Give the number of lines in the material below where the word "computer" shows up, without anything else.

* **EXTRACTED DATA**:
..........

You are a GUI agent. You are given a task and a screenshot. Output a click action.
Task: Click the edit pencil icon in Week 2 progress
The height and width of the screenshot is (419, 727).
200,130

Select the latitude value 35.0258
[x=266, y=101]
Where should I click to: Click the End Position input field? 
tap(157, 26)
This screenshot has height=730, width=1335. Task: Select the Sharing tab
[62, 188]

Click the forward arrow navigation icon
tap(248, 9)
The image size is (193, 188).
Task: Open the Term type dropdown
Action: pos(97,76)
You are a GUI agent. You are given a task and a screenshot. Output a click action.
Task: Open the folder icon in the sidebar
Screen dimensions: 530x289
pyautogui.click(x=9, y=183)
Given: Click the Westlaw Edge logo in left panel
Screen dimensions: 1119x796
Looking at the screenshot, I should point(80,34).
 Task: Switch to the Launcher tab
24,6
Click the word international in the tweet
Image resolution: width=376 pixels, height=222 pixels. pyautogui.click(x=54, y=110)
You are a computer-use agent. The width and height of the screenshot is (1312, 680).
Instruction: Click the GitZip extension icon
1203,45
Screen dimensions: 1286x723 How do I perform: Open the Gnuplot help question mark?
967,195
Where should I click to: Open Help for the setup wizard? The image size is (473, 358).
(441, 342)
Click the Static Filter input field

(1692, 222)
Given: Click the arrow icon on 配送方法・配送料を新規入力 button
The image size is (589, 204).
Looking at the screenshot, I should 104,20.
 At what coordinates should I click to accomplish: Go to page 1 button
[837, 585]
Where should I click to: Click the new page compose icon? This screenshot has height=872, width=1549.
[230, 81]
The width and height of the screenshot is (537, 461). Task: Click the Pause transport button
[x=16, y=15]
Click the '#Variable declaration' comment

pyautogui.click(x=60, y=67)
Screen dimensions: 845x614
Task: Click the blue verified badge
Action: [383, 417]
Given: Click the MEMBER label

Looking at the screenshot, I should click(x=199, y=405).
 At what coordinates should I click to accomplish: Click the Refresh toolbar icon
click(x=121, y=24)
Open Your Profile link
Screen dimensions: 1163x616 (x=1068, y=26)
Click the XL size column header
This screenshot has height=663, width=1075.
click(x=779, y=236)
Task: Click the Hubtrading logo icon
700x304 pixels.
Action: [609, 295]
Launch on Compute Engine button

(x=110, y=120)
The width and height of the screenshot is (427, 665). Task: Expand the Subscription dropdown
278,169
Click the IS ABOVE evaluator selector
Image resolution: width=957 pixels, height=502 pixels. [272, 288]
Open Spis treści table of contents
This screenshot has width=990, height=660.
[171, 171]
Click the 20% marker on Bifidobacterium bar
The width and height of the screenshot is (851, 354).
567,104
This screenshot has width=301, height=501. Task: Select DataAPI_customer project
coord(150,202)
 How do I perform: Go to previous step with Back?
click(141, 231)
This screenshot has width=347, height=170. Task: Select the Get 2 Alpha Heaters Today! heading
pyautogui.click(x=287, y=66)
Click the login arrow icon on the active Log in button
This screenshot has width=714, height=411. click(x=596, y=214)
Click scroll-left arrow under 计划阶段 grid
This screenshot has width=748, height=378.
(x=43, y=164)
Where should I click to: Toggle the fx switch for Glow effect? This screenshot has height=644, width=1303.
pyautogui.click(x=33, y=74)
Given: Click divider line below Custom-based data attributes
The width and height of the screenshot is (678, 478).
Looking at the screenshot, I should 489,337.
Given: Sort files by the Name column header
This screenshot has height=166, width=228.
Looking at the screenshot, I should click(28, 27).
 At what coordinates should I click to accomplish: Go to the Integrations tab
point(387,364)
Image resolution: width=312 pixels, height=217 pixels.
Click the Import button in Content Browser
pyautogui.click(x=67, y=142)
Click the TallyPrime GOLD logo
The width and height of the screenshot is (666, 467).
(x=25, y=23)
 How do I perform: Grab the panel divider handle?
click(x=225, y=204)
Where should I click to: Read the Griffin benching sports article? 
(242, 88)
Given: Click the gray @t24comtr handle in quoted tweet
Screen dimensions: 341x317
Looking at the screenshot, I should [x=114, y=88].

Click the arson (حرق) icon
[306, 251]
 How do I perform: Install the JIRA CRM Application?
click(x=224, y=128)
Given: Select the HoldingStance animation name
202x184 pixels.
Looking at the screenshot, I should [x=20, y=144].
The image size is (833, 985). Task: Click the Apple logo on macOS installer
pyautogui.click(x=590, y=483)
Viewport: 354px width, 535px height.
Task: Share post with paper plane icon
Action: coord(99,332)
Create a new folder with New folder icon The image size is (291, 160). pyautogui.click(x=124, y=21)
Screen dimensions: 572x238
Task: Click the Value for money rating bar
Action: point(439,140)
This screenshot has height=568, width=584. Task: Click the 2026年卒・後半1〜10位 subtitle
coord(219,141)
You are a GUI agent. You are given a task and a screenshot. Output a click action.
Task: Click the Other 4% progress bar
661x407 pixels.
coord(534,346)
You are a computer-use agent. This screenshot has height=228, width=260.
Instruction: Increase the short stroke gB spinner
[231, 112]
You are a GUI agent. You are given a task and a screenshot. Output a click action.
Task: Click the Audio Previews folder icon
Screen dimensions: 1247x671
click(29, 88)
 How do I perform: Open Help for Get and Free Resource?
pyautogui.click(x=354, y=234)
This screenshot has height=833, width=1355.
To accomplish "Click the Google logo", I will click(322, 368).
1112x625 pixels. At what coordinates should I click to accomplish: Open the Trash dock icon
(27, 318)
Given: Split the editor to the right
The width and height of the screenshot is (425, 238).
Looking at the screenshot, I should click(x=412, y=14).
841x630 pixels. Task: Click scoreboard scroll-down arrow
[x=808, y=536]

..........

* **ANSWER BOX**:
2